Most deaths were farmers, office officials said. A recent
tragedy on July 4 hit a family in Puding County, Anshun City,
killing the husband and the daughter and hurting the wife in legs
and the son in eyes. They were eating the evening meal under a
light which might have become the conductor for lightning,
according to Tang Baojun, office director.
In another similar case a father and a son were killed when they
stayed under a light on a thunderstorm day, Tang said.
Tang said the province has a high frequency of lightning
strikes. That deaths were mainly farmers was because they lack both
lightning prevention knowledge and fund to install lightning-proof
facilities. He suggested governments of all levels invest more
money to spread knowledge on lightning in farmers and help them
install necessary equipment.
In a remote rural village, nicknamed "the lightning village" in
west of central China's Hunan Province, 11 local farmers were
killed and 143 were injured in the past 25 years.
It is located in a lightning-prone area and its geographic
location is vulnerable to lightning strikes, according to Xu
Yongsheng, senior engineer of the provincial lightning prevention
center.
Since the low-voltage lines were set up in the village in
1979,lightning strikes rose dramatically. Farmers lived in
nightmare and had to cut off electricity wire when lightning
happened. Some even considered to abolish use of electricity and
abandon all wires.
In addition to human deaths and injures, 20 head of cattle were
killed and over 100 head of domestic animals were injured.
Lightning also damaged 150 TV sets and the village's transformer 11
times, according to eyewitnesses.
The provincial capital allocated 500,000 yuan for the village to
install lightning prevention project. The first phase of the
project has been completed with installation of a 220-meter-tall
lightning rod tower near a local elementary school and other
facilities. Farmers said the strikes have been on decline over the
past three years since the project began.
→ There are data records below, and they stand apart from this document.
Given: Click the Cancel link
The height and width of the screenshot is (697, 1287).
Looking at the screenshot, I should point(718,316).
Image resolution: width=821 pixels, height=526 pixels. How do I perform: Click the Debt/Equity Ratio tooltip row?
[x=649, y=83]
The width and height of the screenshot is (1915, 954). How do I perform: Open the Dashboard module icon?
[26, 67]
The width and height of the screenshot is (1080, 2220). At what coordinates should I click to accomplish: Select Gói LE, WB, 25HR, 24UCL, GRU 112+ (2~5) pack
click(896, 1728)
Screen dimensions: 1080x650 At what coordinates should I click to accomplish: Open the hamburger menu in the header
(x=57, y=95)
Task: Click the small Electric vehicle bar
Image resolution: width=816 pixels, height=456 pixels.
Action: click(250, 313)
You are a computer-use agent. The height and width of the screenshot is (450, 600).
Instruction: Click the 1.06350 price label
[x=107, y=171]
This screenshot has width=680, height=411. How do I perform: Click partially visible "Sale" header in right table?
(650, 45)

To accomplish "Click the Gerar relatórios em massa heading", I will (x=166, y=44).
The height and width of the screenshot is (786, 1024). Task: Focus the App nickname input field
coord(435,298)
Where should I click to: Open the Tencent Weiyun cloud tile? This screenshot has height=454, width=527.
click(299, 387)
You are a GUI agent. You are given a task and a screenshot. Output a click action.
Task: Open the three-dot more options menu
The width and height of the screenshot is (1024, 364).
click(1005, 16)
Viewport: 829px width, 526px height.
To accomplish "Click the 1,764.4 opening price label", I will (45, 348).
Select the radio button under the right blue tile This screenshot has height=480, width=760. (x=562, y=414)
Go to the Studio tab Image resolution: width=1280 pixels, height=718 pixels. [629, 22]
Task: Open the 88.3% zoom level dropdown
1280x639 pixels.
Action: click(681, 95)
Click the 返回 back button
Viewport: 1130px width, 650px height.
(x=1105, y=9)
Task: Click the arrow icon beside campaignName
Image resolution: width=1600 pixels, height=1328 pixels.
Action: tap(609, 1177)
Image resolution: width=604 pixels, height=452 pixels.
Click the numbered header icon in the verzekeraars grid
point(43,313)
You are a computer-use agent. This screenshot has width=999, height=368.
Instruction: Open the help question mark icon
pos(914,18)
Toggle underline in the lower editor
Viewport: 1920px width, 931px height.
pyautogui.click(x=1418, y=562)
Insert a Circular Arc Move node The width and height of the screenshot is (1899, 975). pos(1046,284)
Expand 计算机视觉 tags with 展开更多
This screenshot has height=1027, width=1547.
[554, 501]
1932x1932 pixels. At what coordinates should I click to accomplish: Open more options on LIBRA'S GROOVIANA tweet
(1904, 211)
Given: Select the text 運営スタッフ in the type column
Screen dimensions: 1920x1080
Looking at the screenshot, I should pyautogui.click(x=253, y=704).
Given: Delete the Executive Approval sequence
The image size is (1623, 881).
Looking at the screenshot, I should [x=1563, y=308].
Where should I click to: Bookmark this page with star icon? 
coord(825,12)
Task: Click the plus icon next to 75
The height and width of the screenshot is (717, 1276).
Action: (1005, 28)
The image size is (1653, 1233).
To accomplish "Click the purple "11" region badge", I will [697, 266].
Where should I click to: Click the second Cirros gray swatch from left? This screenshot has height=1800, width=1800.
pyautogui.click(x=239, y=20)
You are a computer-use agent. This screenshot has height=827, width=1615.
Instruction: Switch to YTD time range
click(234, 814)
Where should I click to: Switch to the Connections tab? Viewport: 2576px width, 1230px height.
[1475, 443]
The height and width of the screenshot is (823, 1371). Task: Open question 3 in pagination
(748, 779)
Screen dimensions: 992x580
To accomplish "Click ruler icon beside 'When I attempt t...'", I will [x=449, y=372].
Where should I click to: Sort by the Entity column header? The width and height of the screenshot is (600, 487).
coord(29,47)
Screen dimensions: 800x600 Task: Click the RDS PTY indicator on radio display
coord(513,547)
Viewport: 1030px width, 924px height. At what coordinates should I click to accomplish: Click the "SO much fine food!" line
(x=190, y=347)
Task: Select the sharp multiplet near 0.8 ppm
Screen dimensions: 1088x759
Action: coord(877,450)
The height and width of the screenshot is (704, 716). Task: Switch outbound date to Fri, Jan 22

The second and third phases of the project were yet to be
started and experts said hidden dangers remained.
China has been on alert of lightning strikes in this summer
thunderstorm season. An early report of a lightning strike that
killed more than a dozen of villagers in east China's Zhejiang
Province has prompted nationwide attention to lightning-related
deaths and injures.
The Chinese capital of Beijing Saturday was hit by an
unprecedented heavy rainstorm along with roaring lightning strikes,
but no deaths and injures from lightning have been reported so far.
The city is guarding against more thunderstorms that will follow as
the meteorological station predicted.